Die Ordnung der palankanischen Welt, verkörpert in den Dingen der alltäglichen, sinnlichen Erfahrung, in den Dingen der Moral und des Geistes, welcher hier zu überleben versucht, ist nur eine Ausprägung, die mit der Trauer der toten Helligkeit durchsetzt ist, eine Ausprägung dieses elementaren Dranges eines schmerzhaft-bitteren Willens, nach dem das Gebot der verschlossenen Welt als möglicher Imperativ der Existenz (der mit der Existenz verträglich ist) akzeptiert, beziehungsweise die Existenz mit der Dauerhaftigkeit ausgesöhnt werden sollte.
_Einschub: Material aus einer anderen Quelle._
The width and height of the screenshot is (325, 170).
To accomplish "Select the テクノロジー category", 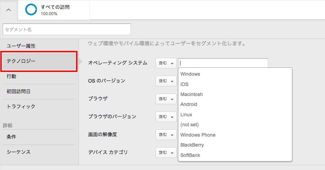I will tap(39, 61).
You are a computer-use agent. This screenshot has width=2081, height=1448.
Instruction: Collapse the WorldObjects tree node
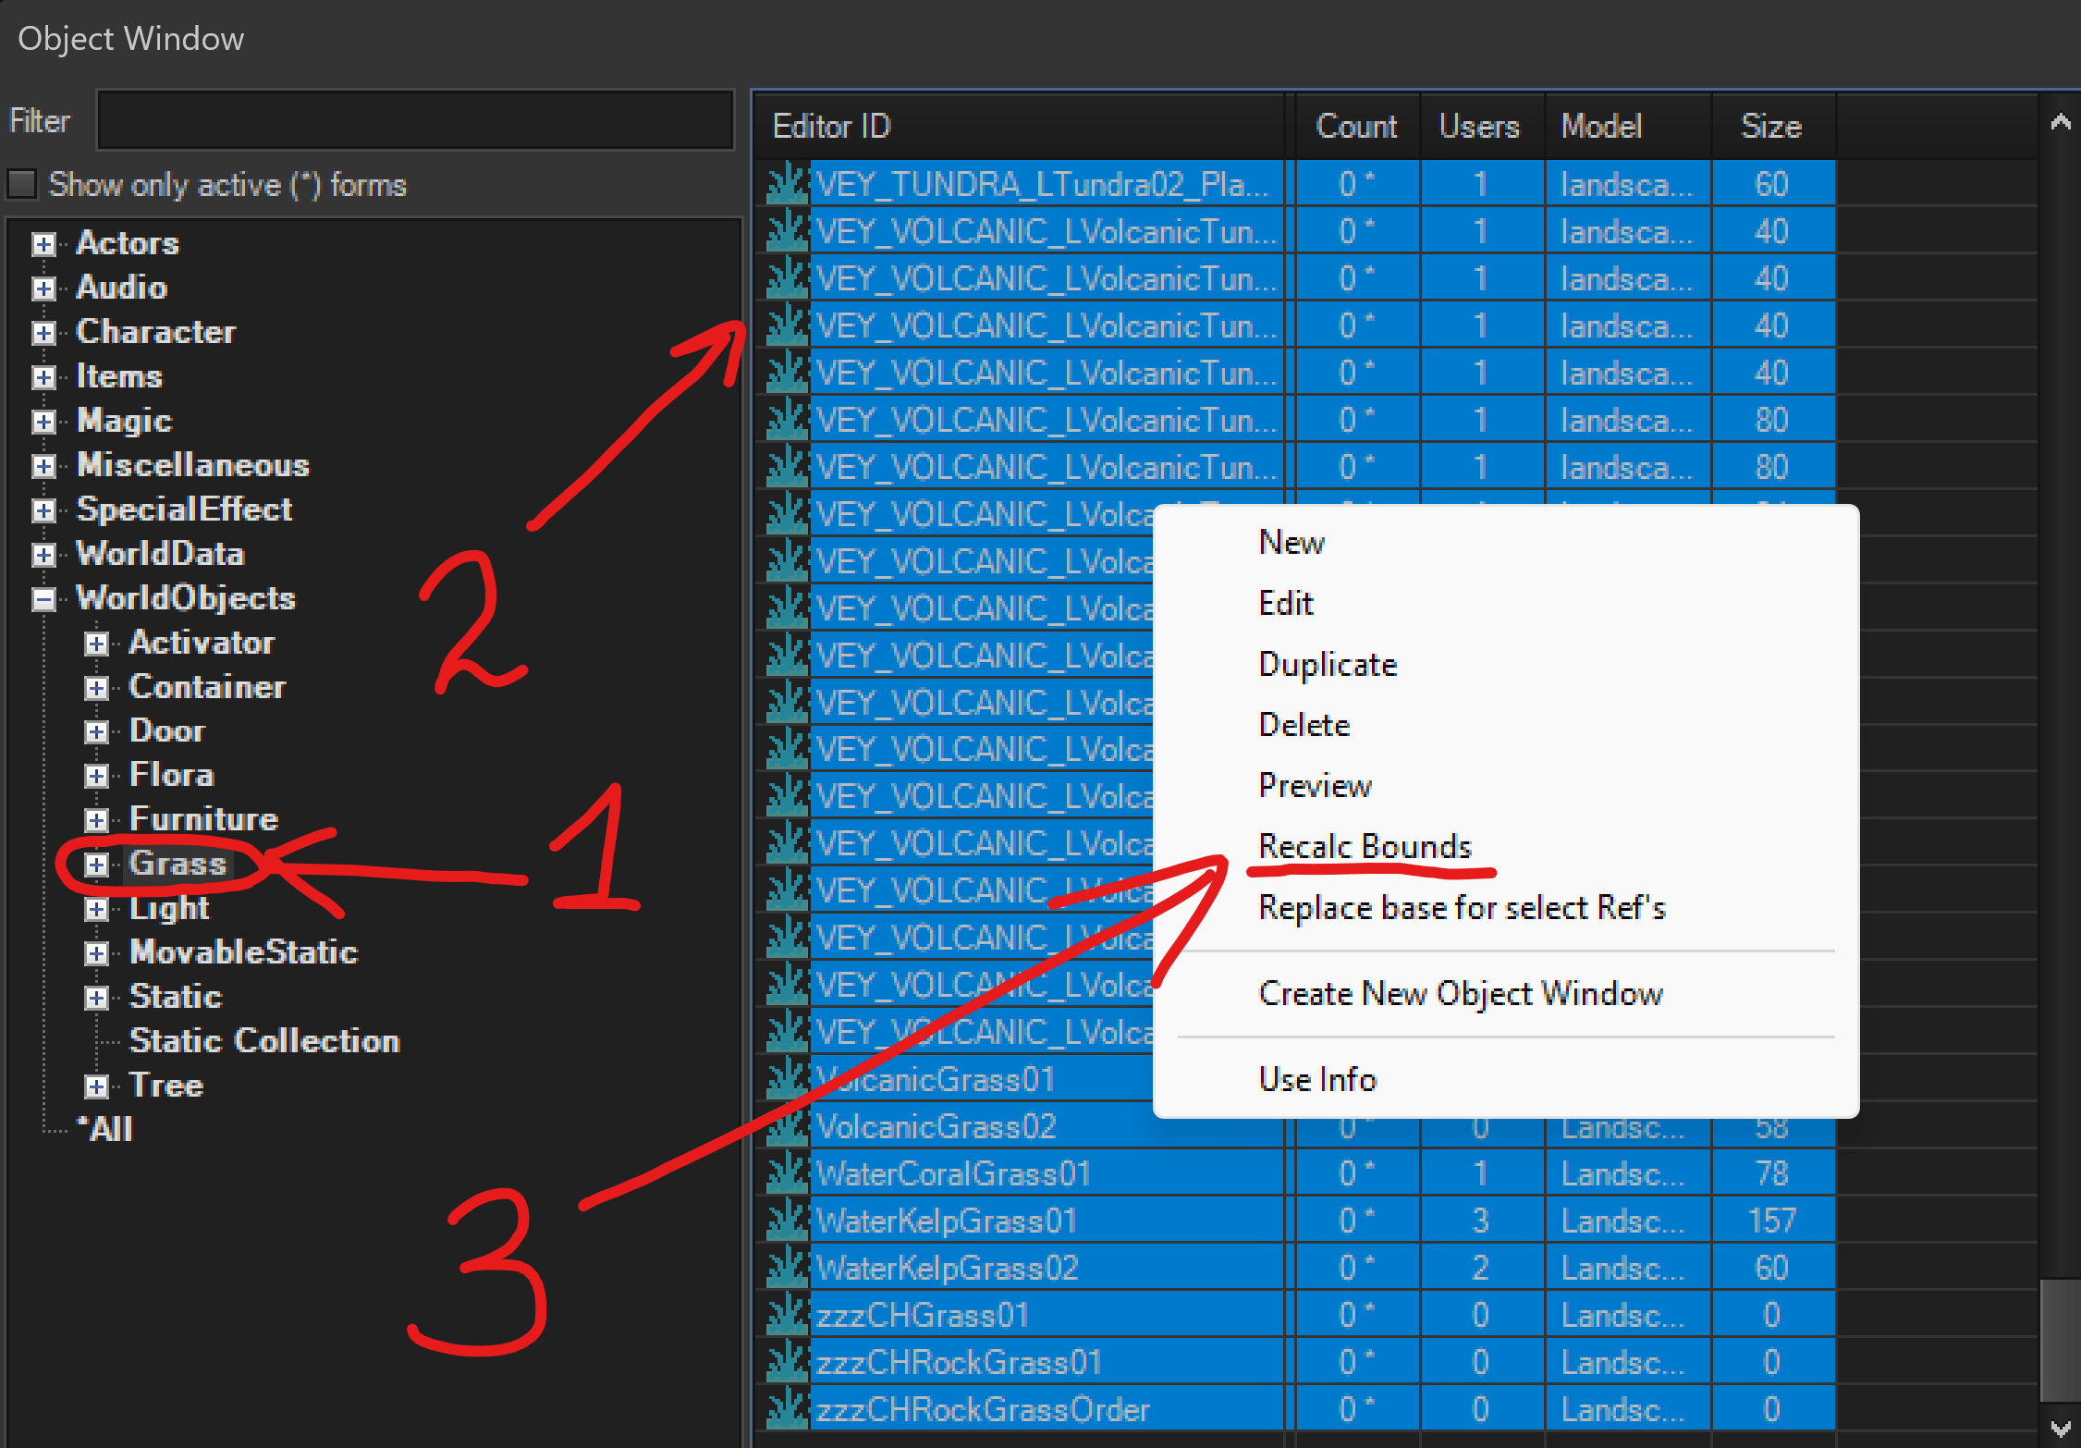(x=43, y=599)

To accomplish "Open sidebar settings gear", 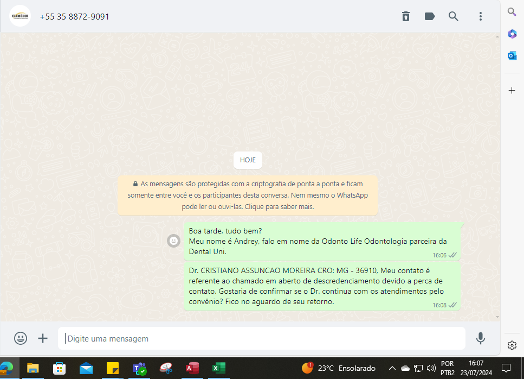I will click(512, 345).
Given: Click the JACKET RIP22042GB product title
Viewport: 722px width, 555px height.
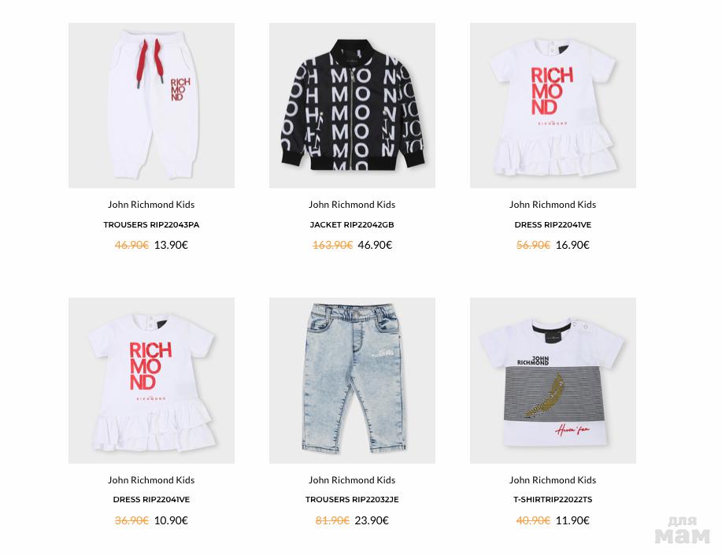Looking at the screenshot, I should (x=352, y=225).
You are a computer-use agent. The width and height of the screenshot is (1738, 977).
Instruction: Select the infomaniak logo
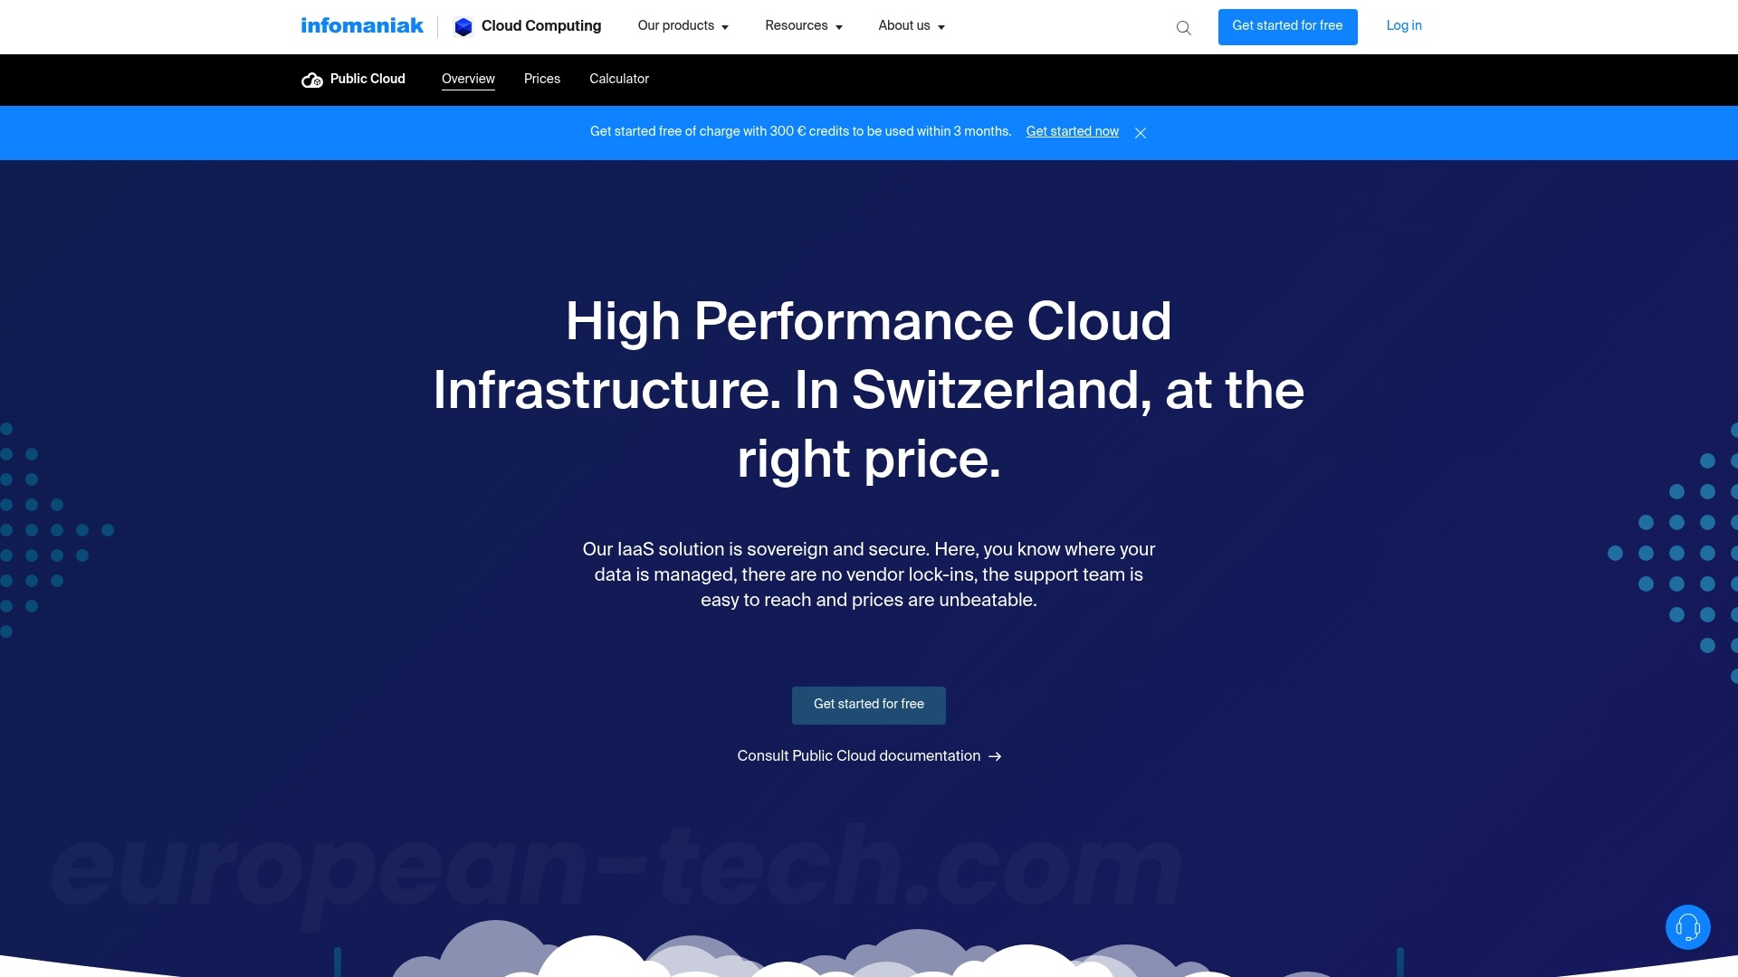coord(361,25)
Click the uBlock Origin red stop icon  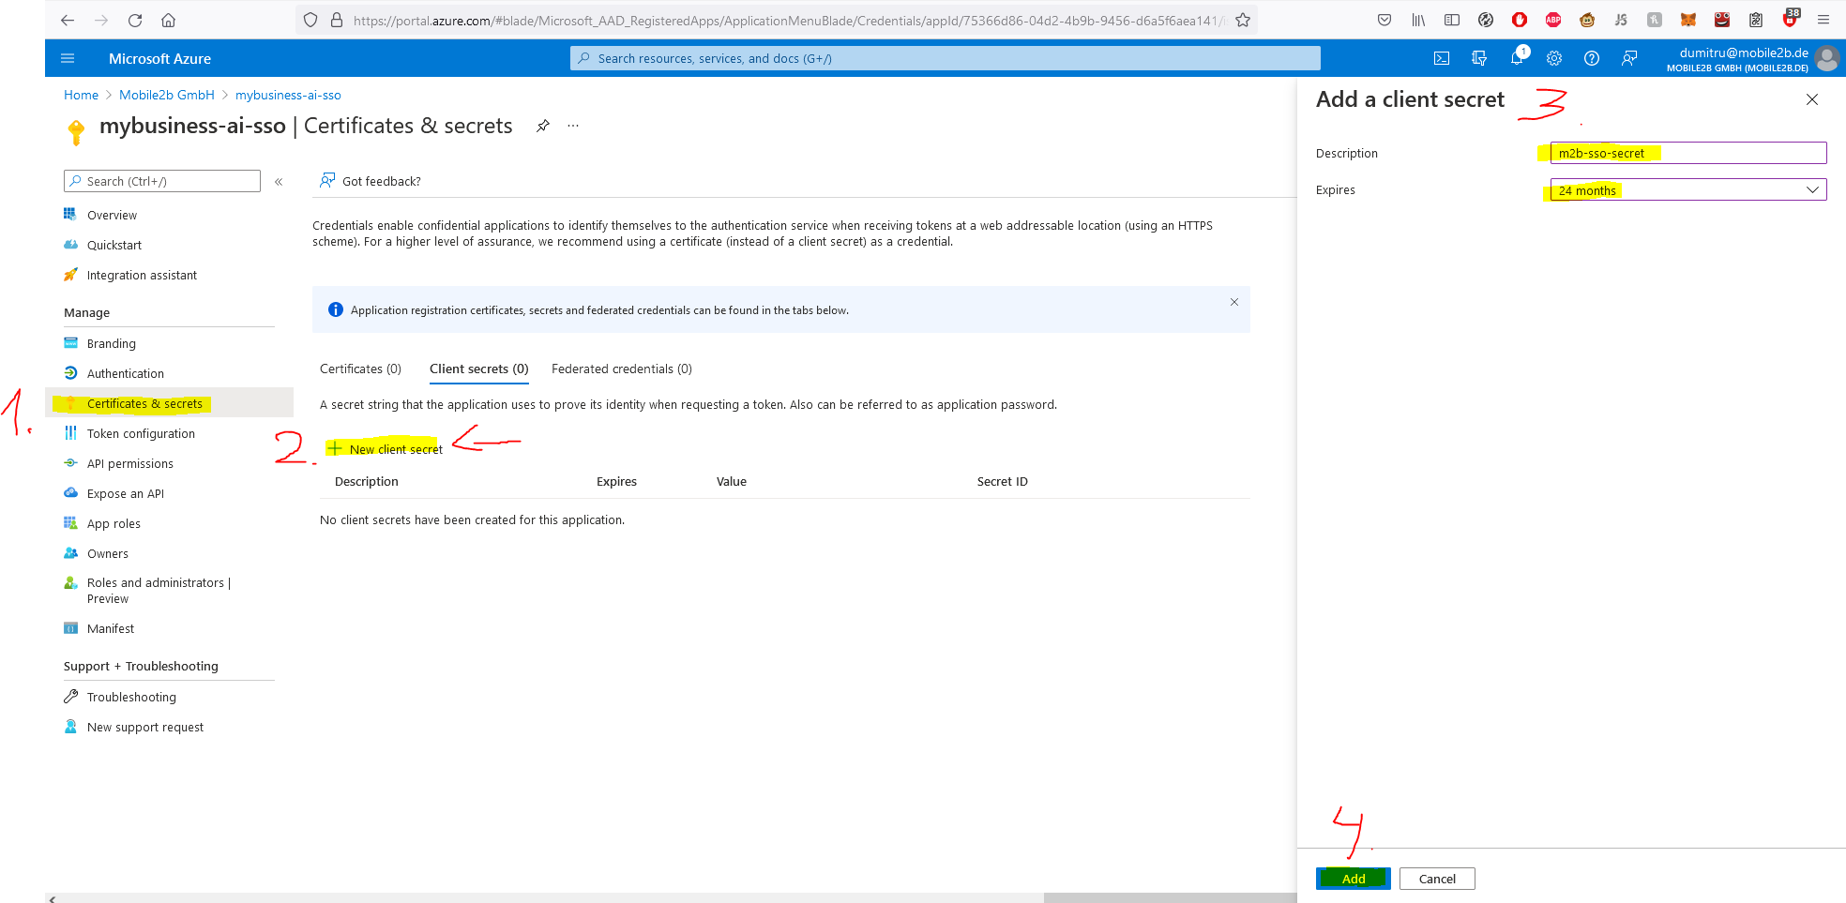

Die Hand, welche diese geordnete Welt so sorgfältig in Ordnung bringt, als ob sie in einem unaufhörlichem Kriege gegen eine mögliche Un-Ordnung wäre, gegen den Reichtum des Chaos, welcher aus der „Welt“ lauert, ist immer die Hand des palankanischen Geistes der Ein-Förmigkeit, welcher die Zeit leugnet, und welcher in dieser Leugnung mit bitterem Stolz gleichzeitig das Verhängnis der Armut und das Verhängnis des Anachronismus akzeptiert, weil er darin kein Verhängnis sieht, sondern die Gewähr und das Zeichen seiner Sonderstellung, die einzigartige Weise, jede Versuchung zu überleben, die Sicherheit der Verborgenheit im Stil der Routine und in der stilisierten Routine als der Verborgenheit in der Obhut eines Über-Ich-Geistes des Dauerns, welcher väterlich seine Hand über alles hält, und welcher sich zeigt wie ein beschützender Geist.